Why polymers made by FRP depolymerise at 400 degree and the one made by RAFT at 70?

Answer 74

FRP polymers are kinetically trapped, they don’t have weak chain-end that can be easily cleaved to produce a radical. Even thermodynamics say yes, kinetics says a strong NO to depolymerization.

Question 75

Importance of reverse controlled radical polymerization

Answer 75

1. Sustainability
2. Industrial commercialisation: reduce costs
3. Reveal new mechanisms to polymer chemistry

Question 76

Depolymerization of RAFT synthesised polymers

Answer 76

GPC traces show an uncontrolled depolymerization, i.e. when a radical is formed at the end of the chain, in a second a monomer is formed. MW remains roughly the same.

It works with every type of monomers, disregarding the nature (hydrophobic, aromatic, pH responsive, semifluorinated, etc.)

The more diluted, the more depolymerise well for a fixed T.

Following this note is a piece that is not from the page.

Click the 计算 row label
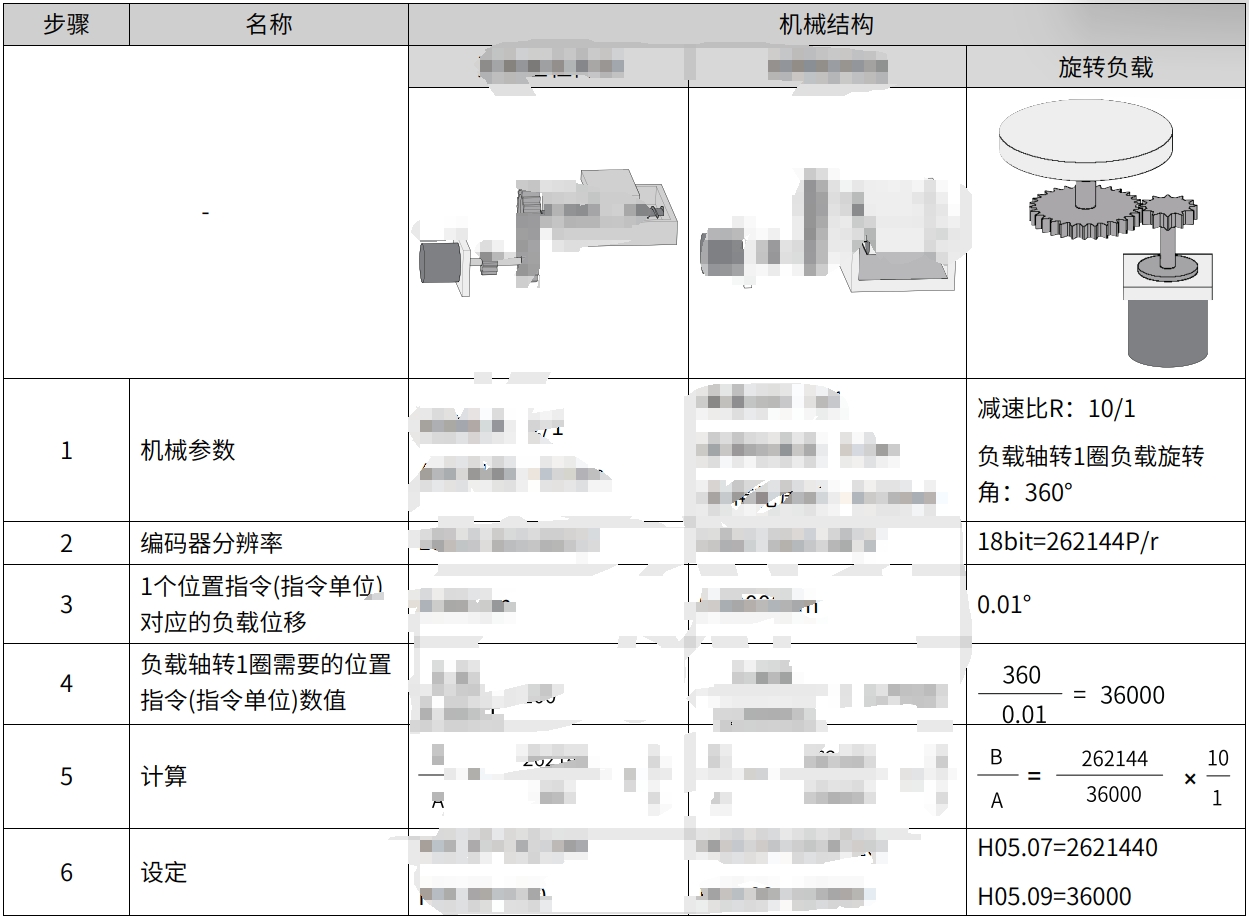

For a fixed concentration, the higher T the better the depolymerization

Question 77

Opportunities through depolymerization of RAFT polymers?

Answer 77

1. Retrieve starting materials and can re-polymerize
2. Retrieve starting materials can form entirely new materials
3. Regeneration of heat sensitive monomers without side reactions

Question 78

Thermal ATRP Depolymerization key points

Answer 78

• Lower conversion achieved than RAFT, max 71%.
• Required T = 170 degree
• @ 120 degree we get 46% of monomer regeneration vs. RAFT @ 120 degree reaches 92%

Question 79

Why depolymerization of ATRP polymers stops?

Answer 79

• Side reaction kills the end-group and we no longer have active chain-ends
• Initial polymer was not of 100% end-group fidelity so if the initial end-group fidelity
  was 80% then the max depo conversion would also be 80%
• We have reached the thermodynamic limits; equilibrium monomer concentration
• We introduced oxygen and we have killed the depropagating radicals
• Not sufficient end-group activation is available

Question 80

Advantages of photocatalitic depolymeriozation of ATRP polymers

Answer 80

+ efficient initiation
+ lower T
+ Fast radical formation. = fast rate
+ Spatio-temporal control
+ Higher yield

Question 81

How to avoid side reactions during depo of ATRP polymers?

Answer 81

Use Cl instead of Br: C-Cl is a more table bond, so we can protect the chain end

Question 82

Controlled Depolymerization

Answer 82

Idea is to simultaneously cut off the end groups and interrupt the depol. whenever we want. To do that, deactivation must be faster than propagation.

How?
1. use low concentration of chains (5mM) and add RAFT agent
2. Use a high concentration of initial polymer (120mM)

We can discover what we had in block copolymer or in random copolymers.

Question 83

Trick to suppress thermal initiation to have temporal control and a higher conversion at lower T?

Answer 83

1. Combine light with heat: lower the T of depo and still achieve high conversion BUT no temporal control because:
   - high amount of activator
   - thermal part is never zero
2. Low catalyst loading: the participation of thermal depolymerization is minimal like 5% and the photo thermal is 85%. Temporal control is improved but not perfect
3. Replacing the activator FeCl2 with a deactivator FeCl3: we create fewer radicals that are immediately consumed when the light is off and the depol. does not continue. –> temporal control near as perfect!